Linear growth failure of Ethiopian children: The role of protein, zinc and mycotoxin intake

Masresha Tessema Anegago

Research output: Thesisinternal PhD, WU

Abstract

Linear growth failure manifested as stunting is a major public health problem in developing countries. Stunting is often considered as an important marker of an adverse quality of population’s life and child development. Over 90% of stunted children live in 10 developing countries, in Asia and Africa. Ethiopia is the country with the high burden of linear growth failure. In 2016, it was estimated that about 5 million children suffered from poor linear growth or stunting in Ethiopia. The prevalence of stunting in Ethiopia has been reduced from 52% in 2000 to 37% in 2019, however, the number of stunted children has increased by about 1 million in the same period. There is a high level of commitment to reducing stunting globally and nationally. Although the government of Ethiopia formulated ambitious goals to reduce stunting, the progress to reduce stunting in Ethiopia remains too slow partly due to the fact that the aetiology of linear growth failure is still poorly understood. Stunting or poor linear growth is caused by a diverse and complex interaction of household, environmental, socioeconomic and cultural influences, related to, amongst others, poor nutrition, infectious diseases, unfavorable prenatal conditions and genetic disorders. The aim of this thesis was to contribute to the understanding of the aetiology of poor linear growth and stunting in rural Ethiopia by studying the effect of household-level quality protein maize (QPM) promotion and consumption, and the role of protein, zinc, and mycotoxins intake on linear growth of Ethiopian children. The first chapter provides background information on the role of QPM, protein, and zinc (in soil and serum) in linear growth of children. Furthermore, the research questions were described in detail.

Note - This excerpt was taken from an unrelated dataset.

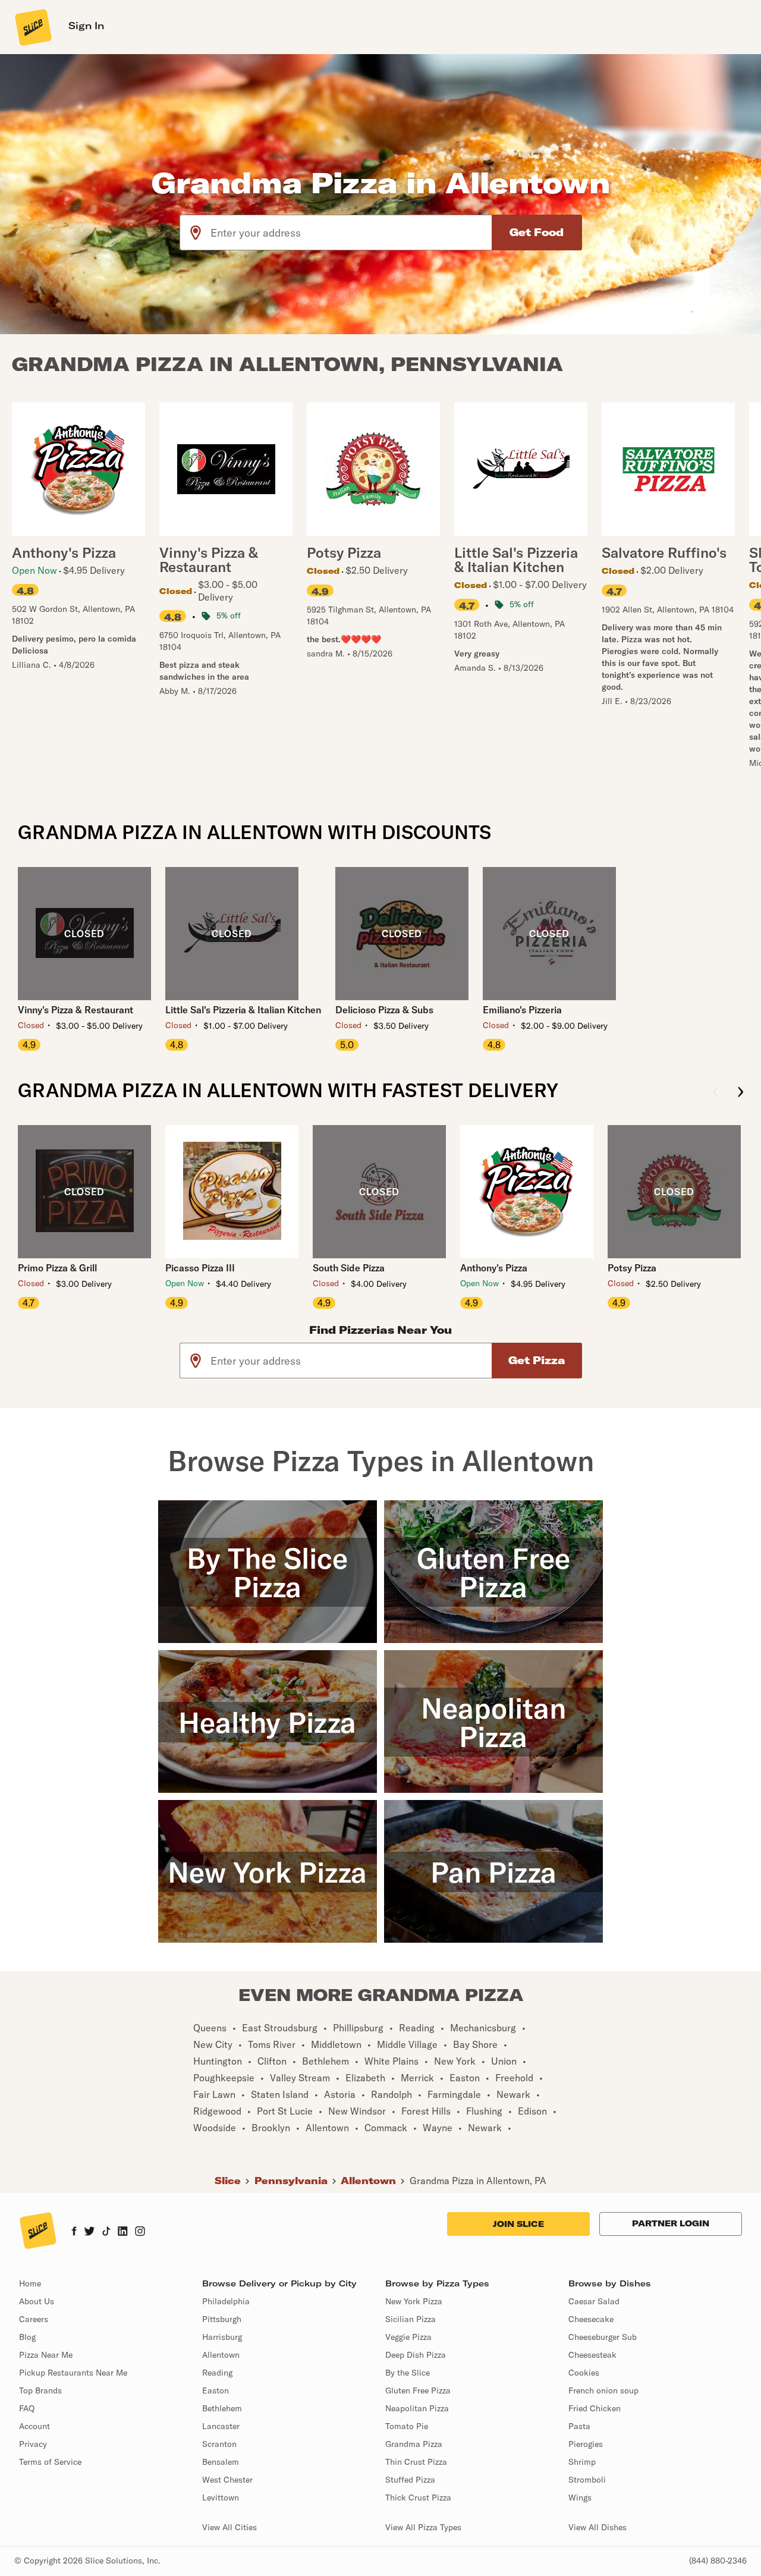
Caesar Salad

Chapter 2 describes a randomized controlled trial conducted in real practice in which households make their own decisions whether to adopt QPM, how much to adopt and cultivate, and whether and how to incorporate QPM into children’s diets. The intervention had two components: a) nutrition-focused adoption encouragement and provision of free QPM seed (AE), and b) a consumption encouragement (CE) primarily targeting female caregivers and encouraging earmarking and integration of QPM into diets for infants and young children. Eligible children (n=873) aged 6-35 months at baseline were randomly assigned to 3 groups: a first intervention group receiving AE only; a second intervention group receiving both AE and CE; and a control group. We hypothesized that promotion and consumption of QPM could improve the protein and amino acids status, which could, in turn, improve linear growth of children. Children consumed QPM based foods on average 4 days per week, while non-QPM based foods were consumed mostly. In addition, the quantitative intake of QPM was low (27 gram per day) contributing to only 5% of their total protein, 12% of lysine and 15% of tryptophan intakes, compared with conventional maize (80 gram per day) contributing to 16%, 9%, 13% of protein, lysine and tryptophan intakes respectively. Encouragement to adopt and feed QPM to infants and young children in a real-life setting had no effect on children’s protein biomarkers (p=0.19) or linear growth (p=0.17). Further evaluation of multi-year interventions is needed to understand how biofortified crops promoted at scale could change behavior and increase intakes at the household level which in turn improve biomarkers and outcomes in target populations.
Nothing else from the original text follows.